In 2008–09 she played for Palma Volley in Spain after giving birth to her son becoming vice champion and 2nd best player after Prisilla Rivera.

Zetova came back to her former clubs in Italy, Perugia and Chieri, in 2009 where she retired in 2012.
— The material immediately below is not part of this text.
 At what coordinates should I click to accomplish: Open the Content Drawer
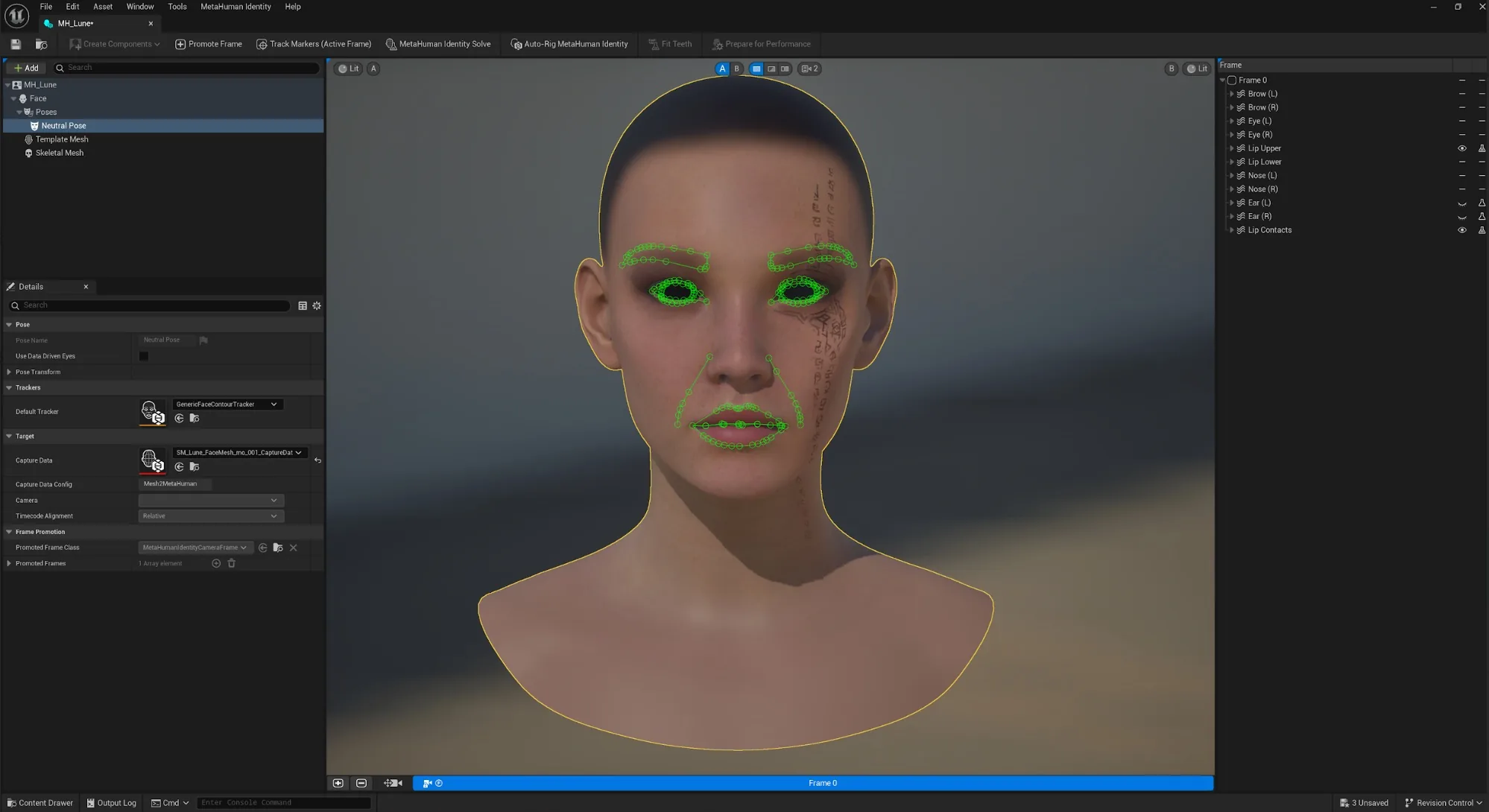40,803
Toni was the head coach of Bulgaria's U23 women team. She was the assistant coach of CSKA Sofia's women volleyball team up until 2024 and most notably she was the head coach of the U18 women's volleyball team which ended up taking gold in the 2024 European Championship, something never seen before in Bulgaria's history.

==Clubs==
- BUL VC CSKA Sofia (1989–1995)
- TUR Eczacibasi Istanbul (1995–1997)
- TUR VakifBank Istanbul (1997–1998)
- ITA Omnitel Modena (1998–1999)
- ITA Phone Limited Modena (1999–2000)
- ITA Radio 105 Foppapedretti Bergamo (2000–2001)
- ITA Edison Modena (2001–2002)
- TUR Eczacibasi Istanbul (2002–2003)
- ITA Pallavolo Chieri (2003–2004)
- ITA Bigmat Kerakoll Chieri (2004–2005)
- ITA Despar Perugia (2005–2007)
- GRE Olympiacos Piraeus (2008)
- ESP Palma Volley (2008–2009)
- ITA Despar Perugia (2009–2010)
- ITA Famila Generali Chieri (2010–2012)

==Awards==

===Individuals===
- 1999–2000 Italian League "Best Scorer"
- 2000–01 Italian League "Best Scorer"
- 2006–07 Italian League "All-Star"
- 2024 Bulgarian Best Team
- 2024 Bulgarian Best Coach

===Clubs===
- 1990–91 Bulgarian Championship – Champion, with CSKA Sofia
- 1991–92 Bulgarian Championship – Champion, with CSKA Sofia
- 1992–93 Bulgarian Cup – Champion, with CSKA Sofia
- 1992–93 Bulgarian Championship – Champion, with CSKA Sofia
- 1994–95 Bulgarian Cup – Champion, with CSKA Sofia
- 1994–95 Bulgarian Championship – Champion, with CSKA Sofia
- 1997 Turkish Cup – Champion, with Eczacibasi Istanbul
- 1997 Turkish Championship – Champion, with Eczacibasi Istanbul
- 1998 Turkish Cup – Champion, with Eczacibasi Istanbul
- 1998 Turkish Championship – Champion, with Eczacibasi Istanbul
- 2000 Italian Championship – Champion, with Phone Limited Modena
- 2001–02 CEV Cup – Champion, with Edison Modena
- 2002 Italian Cup – Champion, with Edison Modena
- 2003 Turkish Cup – Champion, with Eczacibasi Istanbul
- 2003 Turkish Championship – Champion, with Eczacibasi Istanbul
- 2004–05 Top Teams Cup – Champion, with Pallavolo Chieri
- 2006 Italian League Cup – Champion, with Despar Perugia
- 2005–06 CEV Indesit Champions League – Champion, with Sirio Perugia
- 2007 Italian Cup – Champion, with Despar Perugia
- 2007 Italian Championship – Champion, with Despar Perugia
- 2006–07 CEV Cup – Champion, with Despar Perugia

=== Coaching ===
- Head coach of the U23 women's volleyball team in 2017, which took home the bronze medals.
- Head coach of the U18 women's volleyball team in 2024, which took home the gold medals.